Why Consider a Roth Conversion Now?

  • We can’t predict the future of tax law: Multiple factors could impact your tax rate in retirement. When one spouse passes away the remaining spouse will be filing as a single taxpayer which may shift income to higher tax brackets.  If assets move to trusts the marginal tax rate can be significantly higher.
  • No Required Minimum Distributions (RMDs): Roth IRAs do not require RMDs, giving you more control over your taxable income and flexibility with cash flow.
  • Estate Planning Advantages: Roth IRAs can be a powerful tool for legacy planning, passing on tax-free assets to your heirs.
  • Five-Year Rule: Withdrawals from a Roth IRA are subject to a five-year holding period to avoid a 10% withdrawal penalty.
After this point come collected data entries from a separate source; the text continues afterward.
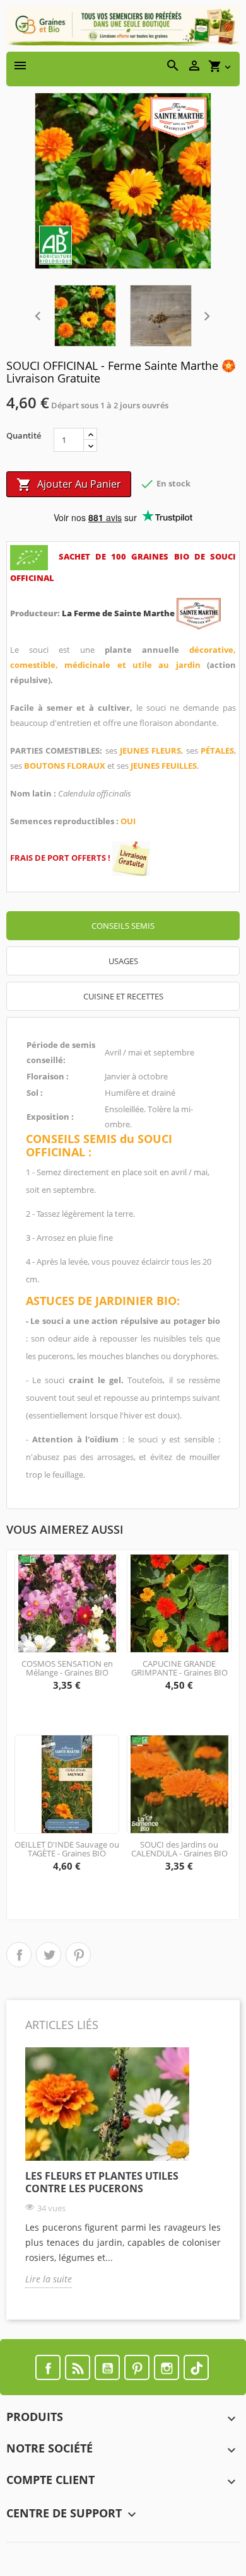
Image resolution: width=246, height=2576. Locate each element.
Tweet (49, 1955)
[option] (123, 2177)
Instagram (166, 2367)
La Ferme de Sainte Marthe (119, 613)
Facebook (48, 2367)
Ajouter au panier (68, 485)
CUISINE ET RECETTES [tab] (123, 996)
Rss (77, 2367)
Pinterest (78, 1955)
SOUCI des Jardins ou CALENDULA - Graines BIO (179, 1849)
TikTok (196, 2367)
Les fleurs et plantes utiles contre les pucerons (102, 2182)
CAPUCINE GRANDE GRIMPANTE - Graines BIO (179, 1668)
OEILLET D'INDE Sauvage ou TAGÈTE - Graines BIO (67, 1849)
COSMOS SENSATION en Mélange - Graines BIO (67, 1668)
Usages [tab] (123, 961)
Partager (19, 1955)
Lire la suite (48, 2279)
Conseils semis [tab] (123, 925)
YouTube (107, 2367)
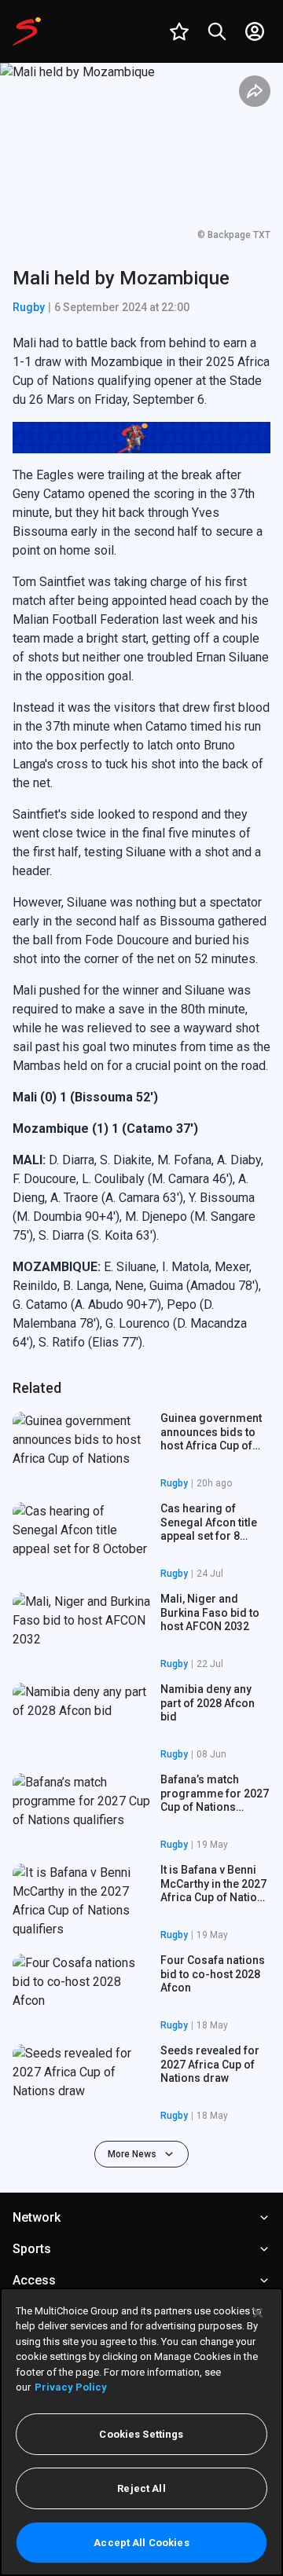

If you don’t already have a Roth IRA account, you will want to plan ahead so the funds qualify for tax free distributions when you need them.
  • Market Timing: Your financial advisors can help time your conversion when asset values are down, allowing you to save tax dollars while executing your strategy.

2025 Tax Changes Leave the Door Open

Not only has the OBBA tax legislation signed on July 4, 2025 opened options that may create a friendly environment for your Roth IRA conversion, it also left lower tax brackets from the 2017 Tax Cuts and Jobs Act in place.  A married couple filing a joint tax return with taxable income between $96,950 and $394,600 is in the federal tax bracket of either 22% or 24%.  Assuming these brackets are in place for your retirement it seems unlikely you will be in a significantly lower tax bracket in the future. Additionally, 2025 has a few other changes which may lower your marginal tax rate over the next few years:

  • The child tax credit increased in 2025.
  • The standard deduction for joint filers also increased to $31,500.
  • The state and local tax cap for federal Schedule A itemized deductions was raised from $10,000 to $40,000. Unless your income exceeds $500,000 where it begins to be lowered back down.  (If your income is over this threshold the Roth IRA conversion is probably not tax efficient anyway!)
  • Each taxpayers over the age of 65 with joint income less than $150,000 qualify for a additional $6,000 deduction against taxable income.

Conclusion

Converting a Traditional IRA to a Roth IRA is not a one-size-fits-all decision, nor is it just a tax decision.  The current tax law provides many taxpayers with an opportunity to consider this strategy, and it may be a great proactive step toward financial flexibility in retirement.  I believe there are opportunities for many taxpayers with minimal downsides.  Each taxpayer will have a unique situation to review and should discuss this idea with their tax professional and financial advisor before deciding to move forward funding a flexible and tax efficient retirement plan.